Oleg Is for Sale

Tinkoff VoiceKit, a set of proprietary speech-to-text and text-to-speech technologies by Tinkoff Bank , is now available to its corporate customers.

Tinkoff VoiceKit features deep neural network models for speech recognition and synthesis developed by Tinkoff over the recent years as part of its AI First strategy and used to create Oleg, the world’s first proprietary financial voice assistant.

It can be used to:

  • create voice assistants;
  • create robots for automated call centres;
  • accelerate production of audiobooks and voice-overs and speed up video editing;
  • build a speech analytics system based on transcripts (e.g. to supervise operators at a call centre);
  • create applications for people with disabilities;
  • transcribe any public speeches recorded on audio;
  • facilitate SEO activities and full-text search of audio and video recordings.

Tinkoff VoiceKit is available for purchase at https://speech.tinkoff.ru. A version for individuals is presently under development, with release scheduled for this autumn.

Educational institutions and students will be able to get the technology free of charge as Tinkoff seeks to strengthen the Russian education system by spearheading its initiatives, supporting nationwide contests and cooperating with the country’s leading universities and educational centers.

Tinkoff has been working on its speech recognition technology since 2016. With terabytes of data and many thousands of hours of human speech to learn from, it can correctly recognise up to 95% of the words in a spoken phrase regardless of the audio quality, eliminating any noise in a phone conversation, as well as handling crystal clear speech.

In 2018, Tinkoff embraced such neural network models as WaveNet, Tacotron 2 and Deep Voice to roll out a proprietary speech synthesis technology. Thanks to the knowledge and expertise acquired over the two years, it took just around nine months to do the job. The voice synthesised using Tinkoff’s neural network architectures is nearly indistinguishable from genuine human speech.

The developers of Tinkoff VoiceKit leveraged the resources of the Kolmogorov cluster, one of the most powerful supercomputers in Russia. Created by Tinkoff Group in March 2019, it was also used to train the neural network models.

Beyond Tinkoff’s voice assistant, the speech technologies help automate its customer service. The speech recognition algorithms process about a million phone calls per day and facilitate quality assurance for dealing with customer requests, and the proprietary biometric system trained on customer voices helps identify any fraudulent activities at the call centre.

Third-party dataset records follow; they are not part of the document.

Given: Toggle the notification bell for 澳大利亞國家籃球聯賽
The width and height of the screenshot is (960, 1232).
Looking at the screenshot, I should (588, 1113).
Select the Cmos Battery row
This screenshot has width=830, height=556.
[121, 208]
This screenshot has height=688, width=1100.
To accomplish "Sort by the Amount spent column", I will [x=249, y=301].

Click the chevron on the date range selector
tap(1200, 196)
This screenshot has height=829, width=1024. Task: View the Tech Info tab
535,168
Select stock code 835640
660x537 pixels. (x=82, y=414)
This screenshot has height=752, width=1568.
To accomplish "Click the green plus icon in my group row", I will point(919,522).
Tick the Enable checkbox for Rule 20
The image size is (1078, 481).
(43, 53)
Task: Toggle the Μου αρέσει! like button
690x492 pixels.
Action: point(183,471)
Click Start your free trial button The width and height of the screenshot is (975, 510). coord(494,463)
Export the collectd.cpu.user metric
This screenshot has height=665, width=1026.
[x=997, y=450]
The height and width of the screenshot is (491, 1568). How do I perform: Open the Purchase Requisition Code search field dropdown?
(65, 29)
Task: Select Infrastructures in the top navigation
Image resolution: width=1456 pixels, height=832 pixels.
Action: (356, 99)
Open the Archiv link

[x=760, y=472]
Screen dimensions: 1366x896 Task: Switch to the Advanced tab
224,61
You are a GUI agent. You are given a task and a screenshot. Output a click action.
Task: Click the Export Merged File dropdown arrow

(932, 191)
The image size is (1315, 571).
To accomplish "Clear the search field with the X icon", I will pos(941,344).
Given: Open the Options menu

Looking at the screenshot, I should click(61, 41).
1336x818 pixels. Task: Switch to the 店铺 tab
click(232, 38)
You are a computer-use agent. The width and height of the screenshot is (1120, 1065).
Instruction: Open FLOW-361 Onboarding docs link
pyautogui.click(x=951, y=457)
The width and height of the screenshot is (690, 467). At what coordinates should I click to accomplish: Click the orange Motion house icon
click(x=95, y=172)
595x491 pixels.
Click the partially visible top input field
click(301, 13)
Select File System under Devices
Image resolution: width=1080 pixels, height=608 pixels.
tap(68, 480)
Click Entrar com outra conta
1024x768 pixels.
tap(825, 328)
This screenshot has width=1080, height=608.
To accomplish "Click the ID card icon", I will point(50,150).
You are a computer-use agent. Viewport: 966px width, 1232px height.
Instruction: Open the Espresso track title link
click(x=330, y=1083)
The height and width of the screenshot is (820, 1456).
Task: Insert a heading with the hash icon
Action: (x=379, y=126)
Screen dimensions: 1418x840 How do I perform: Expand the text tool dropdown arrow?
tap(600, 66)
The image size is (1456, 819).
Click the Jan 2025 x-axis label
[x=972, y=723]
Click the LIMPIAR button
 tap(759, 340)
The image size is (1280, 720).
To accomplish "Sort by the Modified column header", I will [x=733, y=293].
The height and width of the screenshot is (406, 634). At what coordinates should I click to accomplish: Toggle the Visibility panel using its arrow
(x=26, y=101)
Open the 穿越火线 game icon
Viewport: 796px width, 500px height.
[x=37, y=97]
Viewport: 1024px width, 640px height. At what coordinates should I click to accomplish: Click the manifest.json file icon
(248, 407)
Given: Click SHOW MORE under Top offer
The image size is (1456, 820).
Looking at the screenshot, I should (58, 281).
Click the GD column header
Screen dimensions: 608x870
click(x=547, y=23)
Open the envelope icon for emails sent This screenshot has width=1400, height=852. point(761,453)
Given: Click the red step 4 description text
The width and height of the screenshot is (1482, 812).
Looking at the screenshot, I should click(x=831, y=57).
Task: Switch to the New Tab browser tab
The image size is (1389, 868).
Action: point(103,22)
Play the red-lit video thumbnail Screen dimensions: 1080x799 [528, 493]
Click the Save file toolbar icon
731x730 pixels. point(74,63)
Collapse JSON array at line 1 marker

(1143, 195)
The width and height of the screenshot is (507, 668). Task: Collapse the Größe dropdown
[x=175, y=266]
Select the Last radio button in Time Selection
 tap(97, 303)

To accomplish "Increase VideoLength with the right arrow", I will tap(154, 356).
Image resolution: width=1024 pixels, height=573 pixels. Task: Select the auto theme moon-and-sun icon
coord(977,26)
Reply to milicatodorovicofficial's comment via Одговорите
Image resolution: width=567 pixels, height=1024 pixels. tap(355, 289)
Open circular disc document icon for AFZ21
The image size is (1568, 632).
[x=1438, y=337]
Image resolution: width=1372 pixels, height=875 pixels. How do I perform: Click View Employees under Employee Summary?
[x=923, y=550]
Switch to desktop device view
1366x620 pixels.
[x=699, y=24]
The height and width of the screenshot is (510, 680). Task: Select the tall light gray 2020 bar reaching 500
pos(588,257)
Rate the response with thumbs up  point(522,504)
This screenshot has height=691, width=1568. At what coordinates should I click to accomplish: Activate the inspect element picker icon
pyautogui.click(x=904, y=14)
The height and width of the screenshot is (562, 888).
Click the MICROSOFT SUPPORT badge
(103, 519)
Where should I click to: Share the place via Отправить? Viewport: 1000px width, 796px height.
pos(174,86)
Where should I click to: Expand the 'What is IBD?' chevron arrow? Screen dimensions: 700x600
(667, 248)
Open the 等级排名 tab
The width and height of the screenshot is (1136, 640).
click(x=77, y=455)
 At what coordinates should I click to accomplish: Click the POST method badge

“We had a strong team of developers, 80 video cards, more than 15 thousand hours of audio from public sources, many thousands of hours of phone conversations coming through our call centre, the Kolmogorov supercomputer and a voice-over actor ready to spend five months recording the speech synthesis material. Over the three years, we have timestamped more than 4.5 thousand hours of speech and trained deep neural network models to create what is now available as Tinkoff VoiceKit, the set of our proprietary speech technologies. Our first customers pointed out its superior recognition quality over other solutions they had used, especially when it comes to phone conversations – this is where we have plenty of data to train our neural network models on using the Kolmogorov supercomputer. No matter the intended application, our solutions will only be available as APIs, both for live recognition and for batch offline processing. If the customer needs system reconfiguration or an on-site solution, we will seek to engage major integrators to help out. Mobile SDKs for iOS and Android are in the pipeline too.” – Vyacheslav Tsyganov, VP and CIO at Tinkoff.